Records for the exercise:
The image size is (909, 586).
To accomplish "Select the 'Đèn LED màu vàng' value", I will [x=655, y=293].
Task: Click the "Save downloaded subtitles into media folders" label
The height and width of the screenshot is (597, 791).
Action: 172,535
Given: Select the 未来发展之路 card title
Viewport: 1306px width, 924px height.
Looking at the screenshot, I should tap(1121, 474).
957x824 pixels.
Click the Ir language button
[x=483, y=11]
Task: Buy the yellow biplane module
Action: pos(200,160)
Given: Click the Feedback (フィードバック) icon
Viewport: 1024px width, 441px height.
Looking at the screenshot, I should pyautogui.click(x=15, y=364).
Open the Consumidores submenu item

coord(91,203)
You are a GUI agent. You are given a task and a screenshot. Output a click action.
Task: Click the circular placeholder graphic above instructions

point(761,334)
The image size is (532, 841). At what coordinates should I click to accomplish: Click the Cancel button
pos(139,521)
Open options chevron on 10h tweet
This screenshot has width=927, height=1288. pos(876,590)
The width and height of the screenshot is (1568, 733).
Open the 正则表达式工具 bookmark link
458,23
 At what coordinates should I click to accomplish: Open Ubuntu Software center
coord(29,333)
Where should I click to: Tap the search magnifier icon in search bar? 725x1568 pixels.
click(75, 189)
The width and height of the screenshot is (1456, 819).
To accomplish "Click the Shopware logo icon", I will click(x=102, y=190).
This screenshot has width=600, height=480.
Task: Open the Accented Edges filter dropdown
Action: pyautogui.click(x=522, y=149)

Task to complete:
Put the material above into a Markdown table with the columns "Row" and "Line", giving each nonblank line of the material its own row number in order.

Full solution:
| Row | Line |
|---|---|
| 1 | The image size is (909, 586). |
| 2 | To accomplish "Select the 'Đèn LED màu vàng' value", I will [x=655, y=293]. |
| 3 | Task: Click the "Save downloaded subtitles into media folders" label |
| 4 | The height and width of the screenshot is (597, 791). |
| 5 | Action: 172,535 |
| 6 | Given: Select the 未来发展之路 card title |
| 7 | Viewport: 1306px width, 924px height. |
| 8 | Looking at the screenshot, I should tap(1121, 474). |
| 9 | 957x824 pixels. |
| 10 | Click the Ir language button |
| 11 | [x=483, y=11] |
| 12 | Task: Buy the yellow biplane module |
| 13 | Action: pos(200,160) |
| 14 | Given: Click the Feedback (フィードバック) icon |
| 15 | Viewport: 1024px width, 441px height. |
| 16 | Looking at the screenshot, I should pyautogui.click(x=15, y=364). |
| 17 | Open the Consumidores submenu item |
| 18 | coord(91,203) |
| 19 | You are a GUI agent. You are given a task and a screenshot. Output a click action. |
| 20 | Task: Click the circular placeholder graphic above instructions |
| 21 | point(761,334) |
| 22 | The image size is (532, 841). At what coordinates should I click to accomplish: Click the Cancel button |
| 23 | pos(139,521) |
| 24 | Open options chevron on 10h tweet |
| 25 | This screenshot has width=927, height=1288. pos(876,590) |
| 26 | The width and height of the screenshot is (1568, 733). |
| 27 | Open the 正则表达式工具 bookmark link |
| 28 | 458,23 |
| 29 |  At what coordinates should I click to accomplish: Open Ubuntu Software center |
| 30 | coord(29,333) |
| 31 | Where should I click to: Tap the search magnifier icon in search bar? 725x1568 pixels. |
| 32 | click(75, 189) |
| 33 | The width and height of the screenshot is (1456, 819). |
| 34 | To accomplish "Click the Shopware logo icon", I will click(x=102, y=190). |
| 35 | This screenshot has width=600, height=480. |
| 36 | Task: Open the Accented Edges filter dropdown |
| 37 | Action: pyautogui.click(x=522, y=149) |